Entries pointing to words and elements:

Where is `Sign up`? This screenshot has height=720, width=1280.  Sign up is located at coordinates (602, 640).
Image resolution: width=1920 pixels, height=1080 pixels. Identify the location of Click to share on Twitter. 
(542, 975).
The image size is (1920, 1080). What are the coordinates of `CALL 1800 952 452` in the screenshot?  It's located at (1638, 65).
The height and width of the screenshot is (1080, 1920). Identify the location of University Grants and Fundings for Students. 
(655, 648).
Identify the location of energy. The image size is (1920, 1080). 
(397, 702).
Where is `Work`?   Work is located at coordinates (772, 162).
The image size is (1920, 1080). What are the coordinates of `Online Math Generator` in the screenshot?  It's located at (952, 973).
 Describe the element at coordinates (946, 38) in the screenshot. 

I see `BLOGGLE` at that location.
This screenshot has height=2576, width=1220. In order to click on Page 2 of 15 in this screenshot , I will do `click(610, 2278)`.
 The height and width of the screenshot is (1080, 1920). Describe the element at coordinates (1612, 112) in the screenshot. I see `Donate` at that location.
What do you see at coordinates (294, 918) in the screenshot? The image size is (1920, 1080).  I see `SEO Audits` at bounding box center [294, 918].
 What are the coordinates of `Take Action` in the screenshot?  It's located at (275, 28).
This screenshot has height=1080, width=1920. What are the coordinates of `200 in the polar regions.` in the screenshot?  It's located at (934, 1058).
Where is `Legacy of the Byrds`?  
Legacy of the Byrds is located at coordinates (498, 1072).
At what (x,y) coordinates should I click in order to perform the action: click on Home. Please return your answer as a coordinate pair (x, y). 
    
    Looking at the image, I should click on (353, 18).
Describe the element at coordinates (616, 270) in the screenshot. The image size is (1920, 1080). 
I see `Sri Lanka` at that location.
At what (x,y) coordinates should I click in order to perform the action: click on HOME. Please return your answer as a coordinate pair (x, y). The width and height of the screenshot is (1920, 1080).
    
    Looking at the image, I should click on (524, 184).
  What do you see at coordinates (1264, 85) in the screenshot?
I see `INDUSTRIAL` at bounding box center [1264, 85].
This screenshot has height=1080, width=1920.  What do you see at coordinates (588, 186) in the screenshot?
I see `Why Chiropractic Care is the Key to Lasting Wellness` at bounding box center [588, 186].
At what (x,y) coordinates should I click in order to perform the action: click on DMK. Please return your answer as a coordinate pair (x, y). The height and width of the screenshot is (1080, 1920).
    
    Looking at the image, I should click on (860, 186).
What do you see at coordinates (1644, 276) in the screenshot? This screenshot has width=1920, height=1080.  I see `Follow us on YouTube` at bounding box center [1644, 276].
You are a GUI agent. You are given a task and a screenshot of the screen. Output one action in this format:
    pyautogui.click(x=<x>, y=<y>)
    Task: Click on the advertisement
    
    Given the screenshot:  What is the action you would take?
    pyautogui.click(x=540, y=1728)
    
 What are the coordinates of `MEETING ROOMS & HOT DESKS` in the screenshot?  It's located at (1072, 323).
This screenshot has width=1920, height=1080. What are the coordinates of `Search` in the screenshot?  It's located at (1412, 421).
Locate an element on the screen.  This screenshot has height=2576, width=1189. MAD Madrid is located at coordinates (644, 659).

» What is needed
Reproduce verbatim the lines above, beginning with the first and continuing through the line that contains "coordinates (772, 162).".

» Task answer
Where is `Sign up`? This screenshot has height=720, width=1280.  Sign up is located at coordinates (602, 640).
Image resolution: width=1920 pixels, height=1080 pixels. Identify the location of Click to share on Twitter. 
(542, 975).
The image size is (1920, 1080). What are the coordinates of `CALL 1800 952 452` in the screenshot?  It's located at (1638, 65).
The height and width of the screenshot is (1080, 1920). Identify the location of University Grants and Fundings for Students. 
(655, 648).
Identify the location of energy. The image size is (1920, 1080). 
(397, 702).
Where is `Work`?   Work is located at coordinates (772, 162).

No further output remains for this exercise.